Parties and celebrations broke out through out Europe as well as here in the U.S. The impromptu celebration at the gates of the White House was a perfect example of how excited most Americans were at the news. A career Secret Service Agent mentioned to a reporter that he had never seen anything like this in all his years of service at the White House.It was definitely an amazing coming together of emotions, energy and excitement throughout the world. And that alone gives one hope that perhaps the Universal Divine consciousness of all has shifted to a higher plane of coexistence.

CNN covered the crowds, spoke to anyone they could find. Jessie Jackson was captured in the crowd in Chicago where Obama was going to speak. He was shown crying for joy, but I must say there was something ‘staged’ about it to me. Jackson had made some pretty vile remarks about Obama during this election cycle, and it was some what disingenuous to me. They interviewed Oprah and it was interesting to hear her remark about a change in consciousness. SirEvil immediately said “That’s exactly what you said earlier today”. It’s nice to know it wasn’t just me.

We both had our own reactions to the historic news. SirEvil said seeing Jessie Jackson choked him up and even he shed a tear. For me it was seeing the tears and joy of people in other countries. I knew electing Obama would be a big step to returning respect to America’s reputation.But I didn’t think it would occur in one night.That alone is what causes me to tear up and cry for this election.

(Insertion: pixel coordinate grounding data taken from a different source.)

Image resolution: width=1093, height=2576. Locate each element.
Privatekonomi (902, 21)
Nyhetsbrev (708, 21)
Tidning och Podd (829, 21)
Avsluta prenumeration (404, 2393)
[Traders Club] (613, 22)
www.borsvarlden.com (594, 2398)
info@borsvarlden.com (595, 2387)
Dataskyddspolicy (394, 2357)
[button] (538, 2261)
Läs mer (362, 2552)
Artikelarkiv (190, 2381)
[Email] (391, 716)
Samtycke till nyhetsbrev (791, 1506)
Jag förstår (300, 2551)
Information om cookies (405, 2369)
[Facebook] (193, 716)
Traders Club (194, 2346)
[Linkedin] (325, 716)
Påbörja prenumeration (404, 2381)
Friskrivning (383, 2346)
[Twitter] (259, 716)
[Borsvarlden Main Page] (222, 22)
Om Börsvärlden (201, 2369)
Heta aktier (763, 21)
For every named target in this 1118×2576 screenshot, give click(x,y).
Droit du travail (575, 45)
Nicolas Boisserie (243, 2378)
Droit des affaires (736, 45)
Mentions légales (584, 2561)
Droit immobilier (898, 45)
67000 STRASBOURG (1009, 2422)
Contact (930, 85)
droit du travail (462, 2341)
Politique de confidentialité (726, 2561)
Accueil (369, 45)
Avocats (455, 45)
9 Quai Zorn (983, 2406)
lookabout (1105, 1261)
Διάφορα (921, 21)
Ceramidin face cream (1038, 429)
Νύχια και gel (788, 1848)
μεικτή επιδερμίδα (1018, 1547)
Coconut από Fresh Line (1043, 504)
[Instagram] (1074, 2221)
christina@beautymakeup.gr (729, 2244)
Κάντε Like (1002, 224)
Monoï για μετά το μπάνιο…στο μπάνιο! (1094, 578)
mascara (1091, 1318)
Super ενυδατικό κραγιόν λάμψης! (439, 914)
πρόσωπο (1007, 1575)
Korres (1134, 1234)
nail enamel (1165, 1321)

We of course watched McCain’s speech and I thought it was thoughtful and gracious. Nothing like his speeches during the campaign. Had he come to the podium with that humble attitude during the campaign, perhaps the election would have been closer. But even in his speech, there were remnants of hate mongers and bigots in the audience shouting out their ignorance that had been so cultivated by McCain and Palin during their campaign. What lost their effort was the hate they generated out of ignorant bigotry, the lack of understanding of what Americans were going through on a daily basis, and the fear factor of Palin possibly being in the oval office. In my opinion, the decisions of the campaign showed the lack of confidence and stability that we need right now in our President. From the choice of Palin,to the remarks about the economy, McCain lost this election. One can try to blame it on the Republican party being in control in the White House, or the financial crisis. But a good candidate could over come those blocks and still make a good run.

Obama’s acceptance speech was also gracious. But it also reached out across lines to those very people who were against him. He accepted them for their views, said he would listen to them, and that he wanted to be their president too. That we have an opportunity to reach across the isle and work together to repair the reputation of the country and the lives of all peoples. His speech was extremely inclusive and not just for Americans, but for the world. While he added comments of the American resolve to stand up against in justices and terror, that sign of strength wasn’t as ‘threatening’ as the rhetoric made by Pres. Bush. While it was strong, it wasn’t antagonistic. I think that’s the biggest difference between the old line of politics and the new. You don’t have to scream at your enemy to scare them. Doing so causes you to appear out of touch, or crazy. It doesn’t instill fear, but rather disdain. Obama’s strength is quiet, thoughtful and that should be more frightening to our enemies. Don’t fear the muscle bound monster, fear the intelligent soldier. It’s brains and not brawn that will win a fight.

But his speech, the night and the result of the election wasn’t about terror and strength. It was about hope, healing and bringing America back together again as one people and not as a divisive nation. Divided we fall, Together America is the greatest country on earth.